> On Oct 1, 2019, at 11:54 AM, Vadim Chugunov via lldb-dev 
> <lldb-dev@lists.llvm.org> wrote:
> 
> > Unless my memory is failing me, I don't think we ever explicitly
> > rejected Rust's language plugin. We removed a few other language
> > plugins (Go, Java) that were not maintained and were becoming an
> > increasing burden on the community. At the same time we agreed that we
> > didn't want to make the same mistake again. Some of the things that
> > come to mind are having a working implementation, testing, CI, etc. If
> > the rust community can show that they're dedicated to maintaining Rust
> > support in LLDB, I wouldn't expect a lot of resistance.
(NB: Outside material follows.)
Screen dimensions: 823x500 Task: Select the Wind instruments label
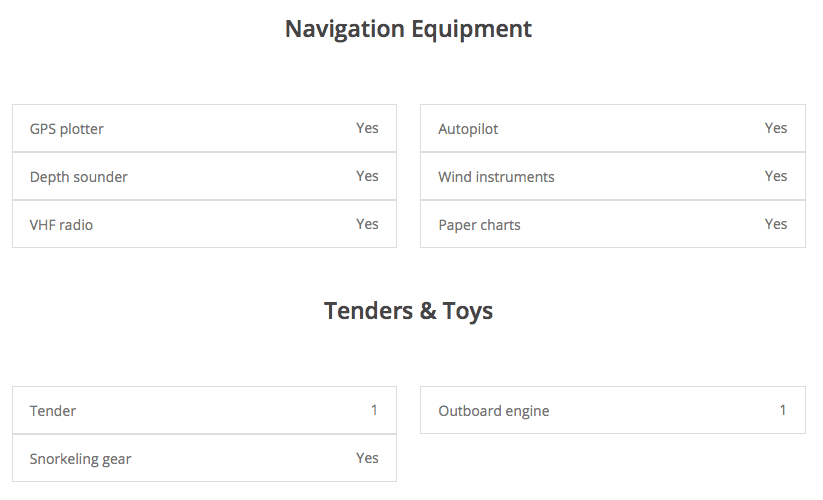click(496, 177)
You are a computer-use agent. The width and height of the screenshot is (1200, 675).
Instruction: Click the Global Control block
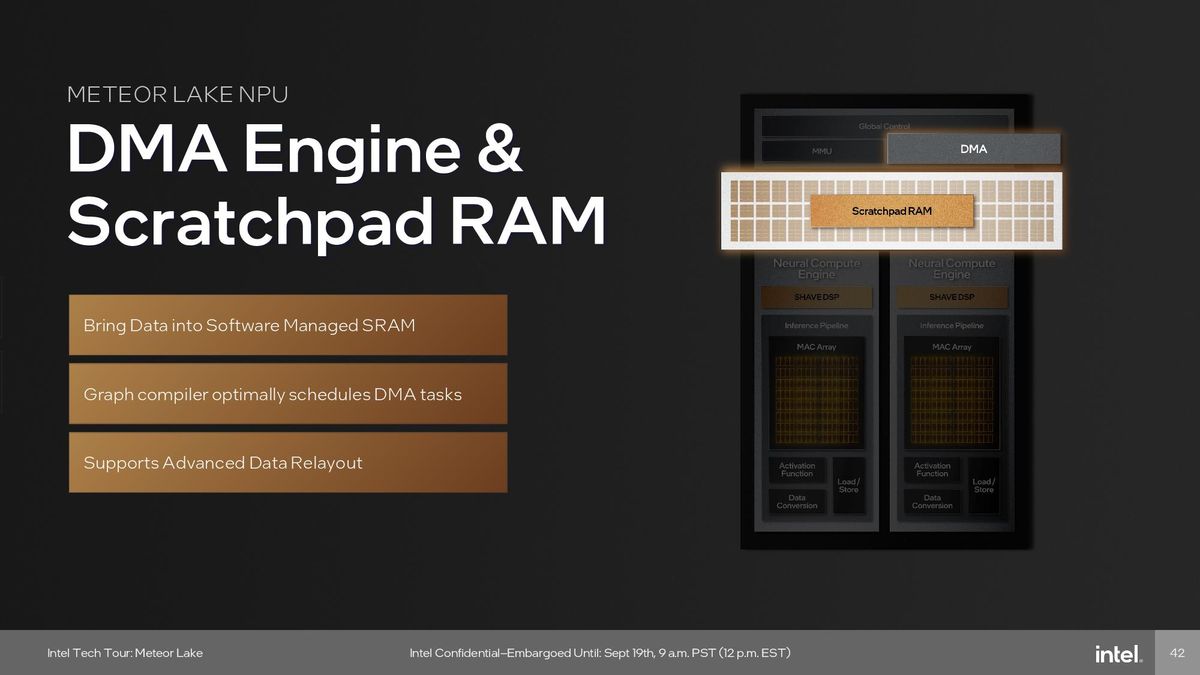click(x=884, y=126)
I just bring
> > this up because I don't want to discourage anyone from adding support
> > for new languages to LLDB.
> 
> Do you have any thoughts on how this support should look like?
> 
> Realistically, though, I would expect this to go about as well as the 
> previous two attempts you've mentioned. :(  
>  
> >> My tentative proposal is to modify LLDB's DWARFASTParserClang to handle 
> >> DW_TAG_variant et al, and create a C++ approximation of these types, e.g. 
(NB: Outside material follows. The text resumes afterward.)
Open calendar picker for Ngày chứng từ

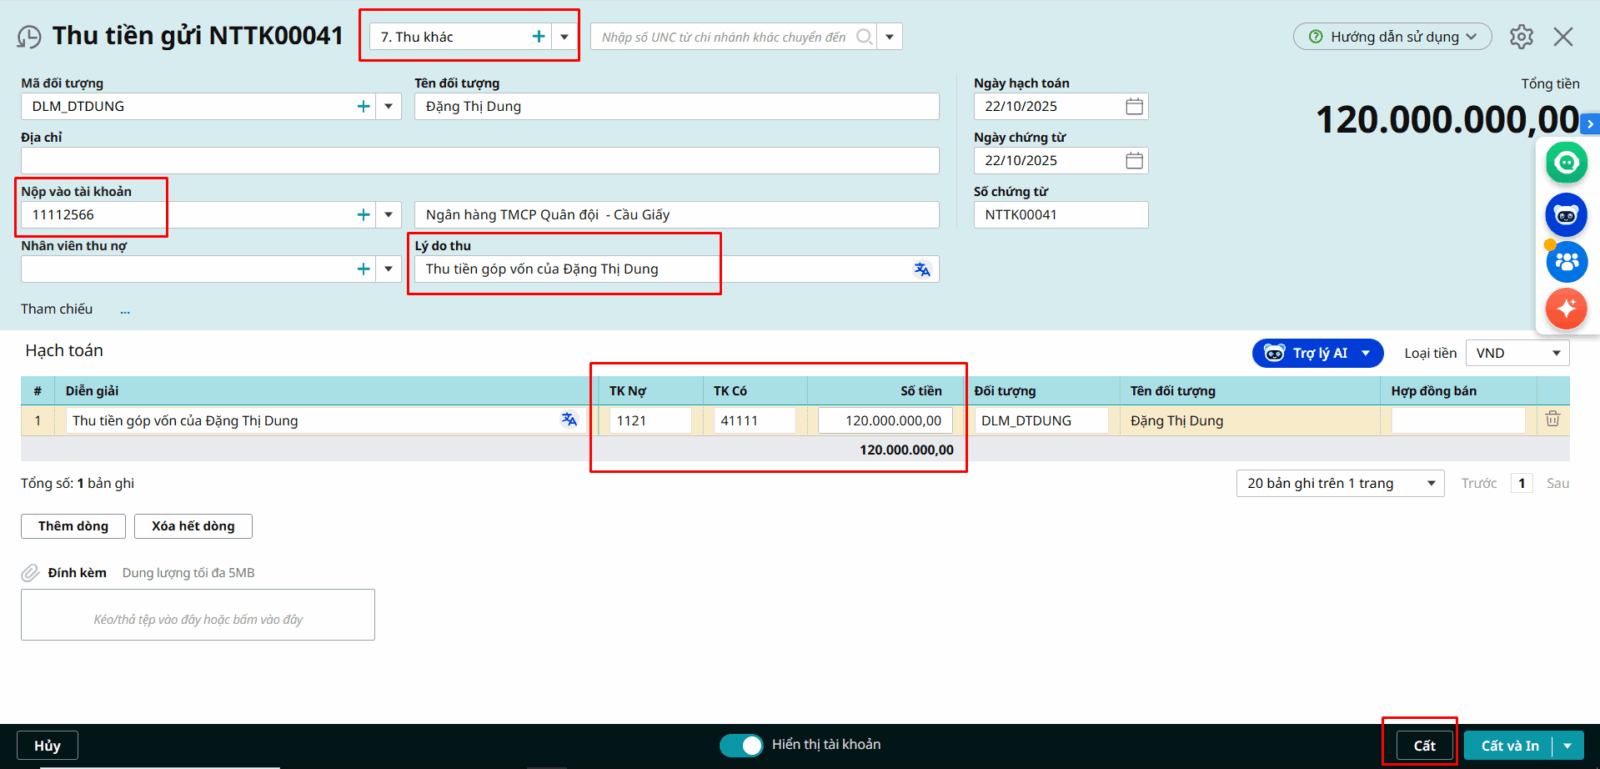1134,160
> >> as a polymorphic class, or just an untagged union.   This would provide at 
> >> least a minimal level of functionality for Rust (and possibly other 
> >> languages) and be a much lesser maintenance burden on LLDB core team.
> 
> I looked at the code in more detail, and unfortunately it looks like C++ AST 
> is not flexible enough to represent variants as polymorphic classes, so It'll 
> have to be just untagged unions.   But I'd love to hear otherwise from people 
> more familiar with that code.
>  
> > PS: Are there other changes that live downstream that are not Rust
> > specific and would benefit upstream LLDB and would potentially improve
> > Rust debugging?
> 
> Nothing major I can think of.  The rest of changes seem to be pretty 
> Rust-specific.
> 
> My general feedback is that it would help a lot if LLDB were less C++- (and 
> in particular clang-) centric.  For example, right now LLDB converts various 
> debug info formats directly into clang AST.  As a result, other languages are 
> forced to re-implement debug info parsing from scratch and soon as they need 
> to customize anything that cannot be mapped to C/C++ concepts.   There 
> probably needs to be some sort of language-agnostic layer that abstracts 
> debug info formats for use by language plugins.  If this layer supported 
> DWARF spec in its entirety, I expect that most languages would need little to 
> no customization, at least until you get to implementing a REPL for that 
> language.

Swift has its own AST, and a separate DWARF->SwiftAST parsers, and an 
independent expression evaluator and runtime. Though the Swift support is in a 
separate repository, all the plugin code to handle an entirely non-C++ like 
language is also present in the llvm.org sources.  That requires building a 
fair bit of the compiler into lldb - which may bring up license issues for Rust 
- but it is possible.

> 
> A stable ABI for dynamically-loadable language plugins would be the best, of 
> course.

The interface for language plugins is still evolving, as we move the clang (and 
swift) dependencies out of generic code and into the plugins (shout out to Alex 
for his persistence in this effort!!!).  And I don't think the language plugins 
will ever be stable in the way the SB API's are.  They rely on too many llvm 
constructs, and those are not guaranteed to be stable.  In that sense lldb will 
be like developing with the rest of the llvm infrastructure.  Stable enough in 
API form, and factored out well enough, that keeping up with external changes 
won't be too much of a pain, but still requiring recompiles.